*** Begin section ***

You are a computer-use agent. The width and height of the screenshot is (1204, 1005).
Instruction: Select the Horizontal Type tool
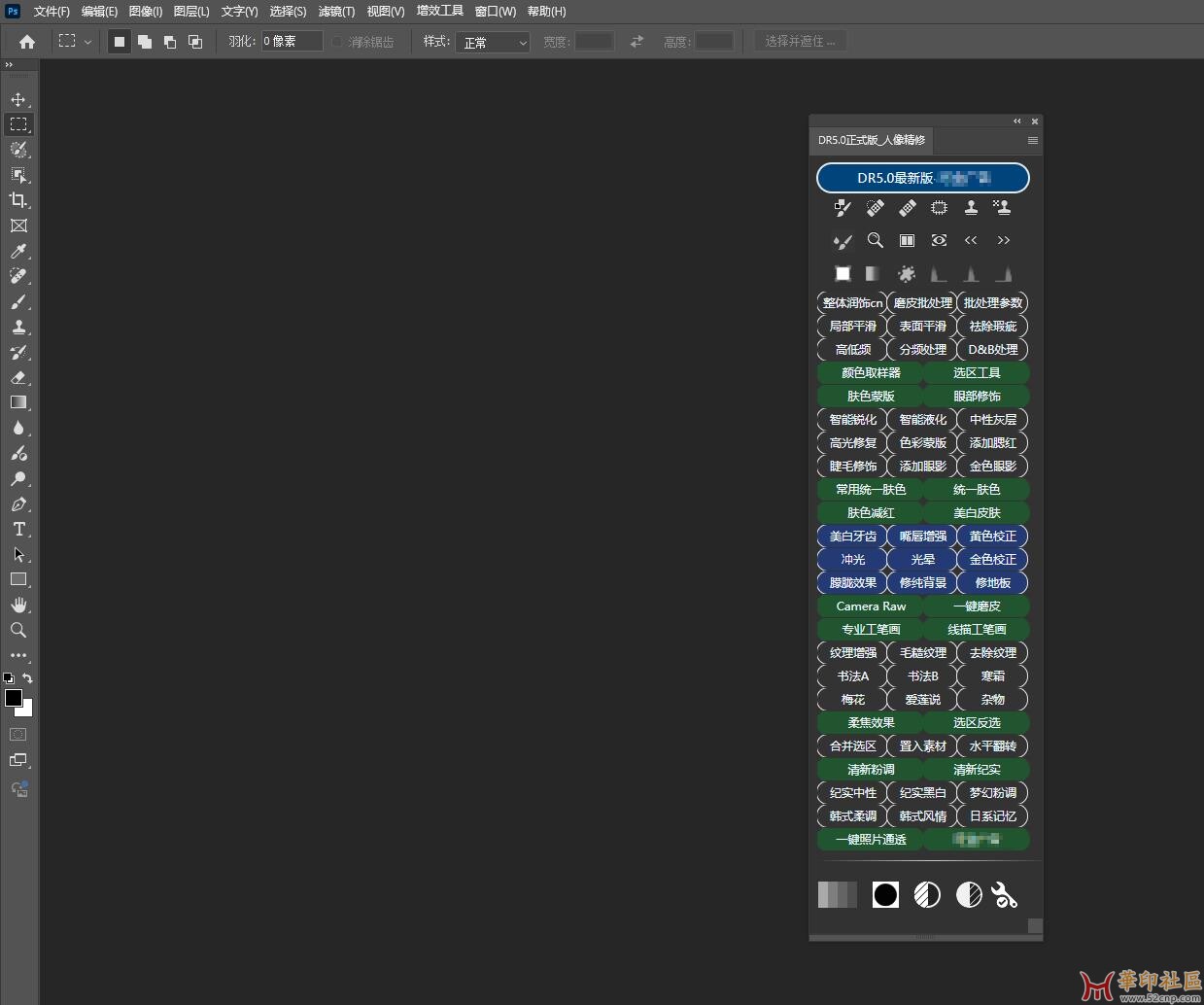pos(18,529)
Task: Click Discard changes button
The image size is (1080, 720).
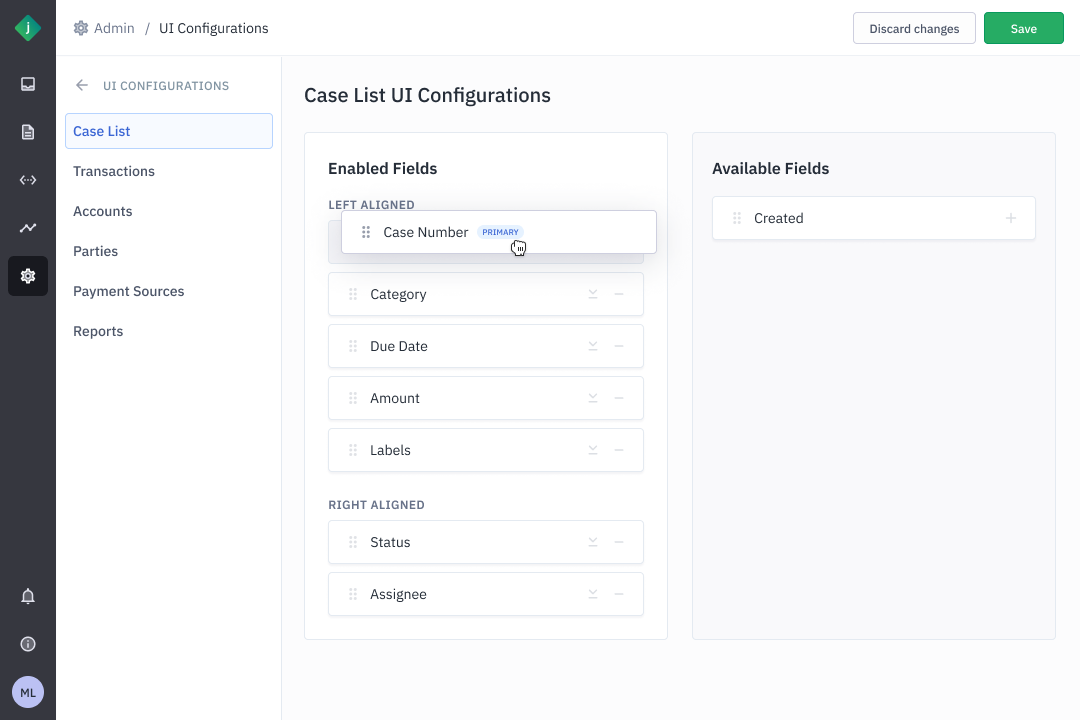Action: (914, 29)
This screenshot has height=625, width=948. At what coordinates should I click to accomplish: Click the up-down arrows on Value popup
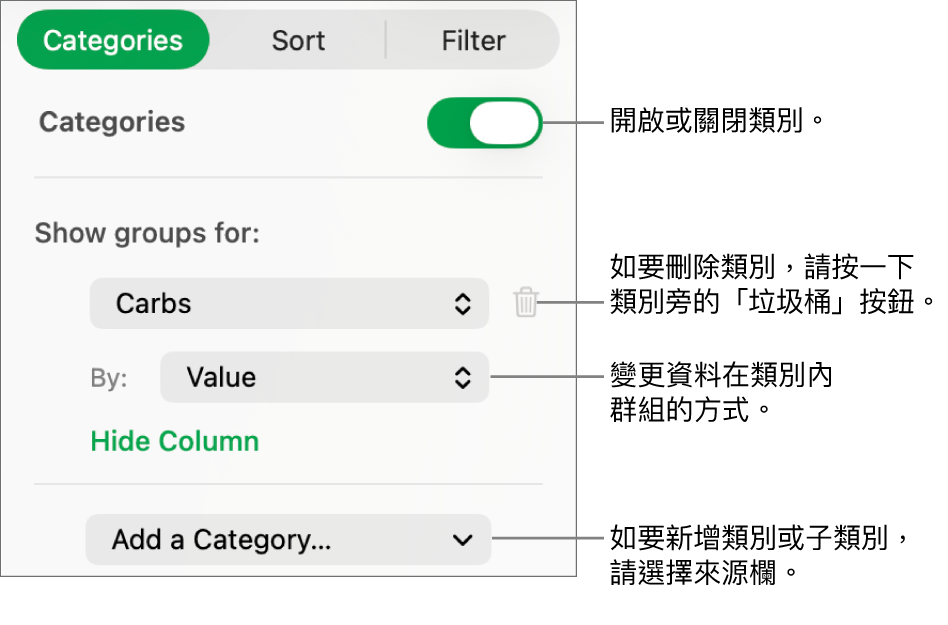(x=462, y=377)
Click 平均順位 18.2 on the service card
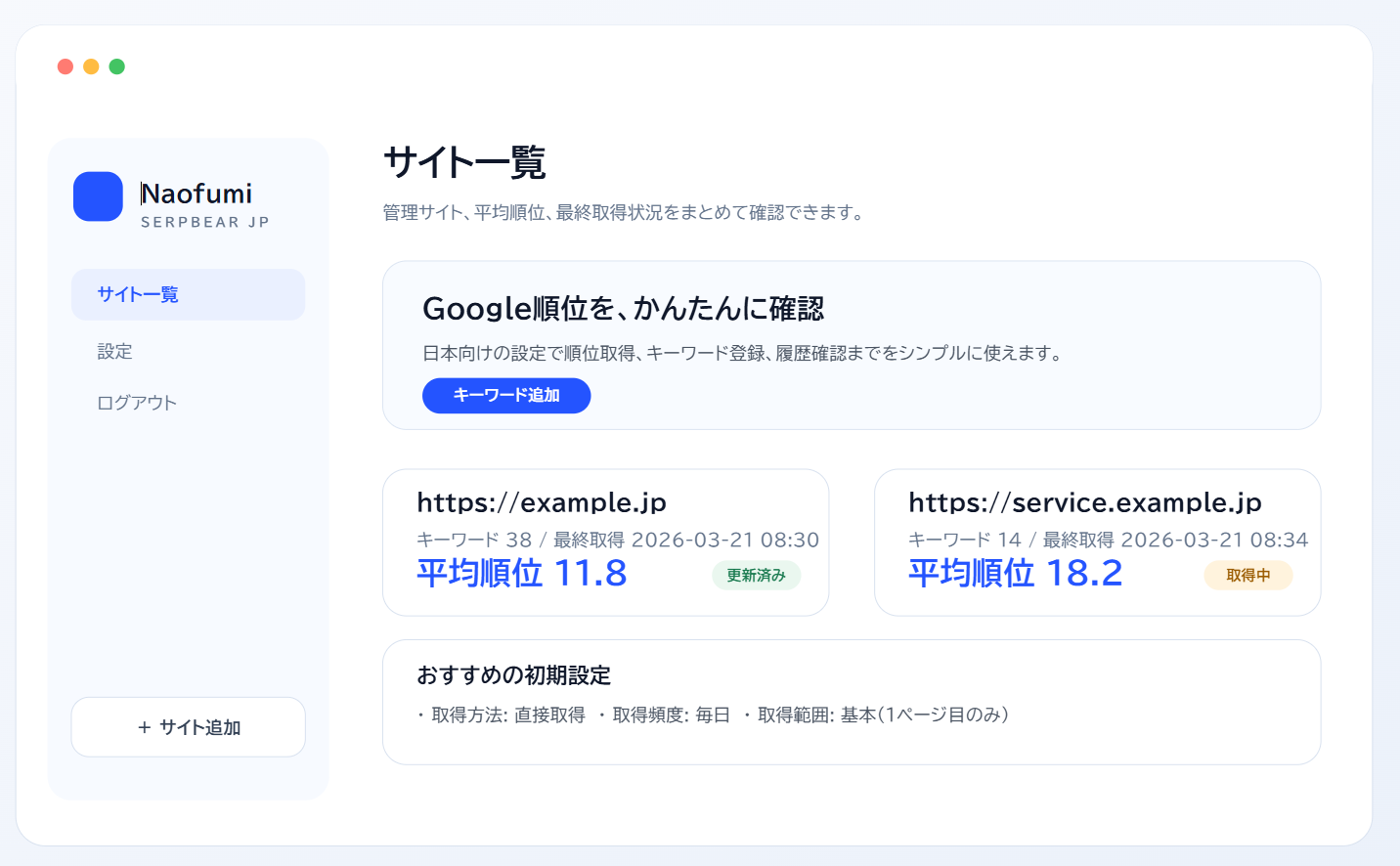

*** End section ***

[Work instructions]:
Give back the entries verbatim. Do not include any picture.

[Solution to this exercise]:
You are a computer-use agent. The width and height of the screenshot is (1204, 1005).
Instruction: Select the Horizontal Type tool
pos(18,529)
Task: Click Discard changes button
The image size is (1080, 720).
Action: (914, 29)
This screenshot has height=625, width=948. At what coordinates should I click to accomplish: Click the up-down arrows on Value popup
(x=462, y=377)
Click 平均順位 18.2 on the service card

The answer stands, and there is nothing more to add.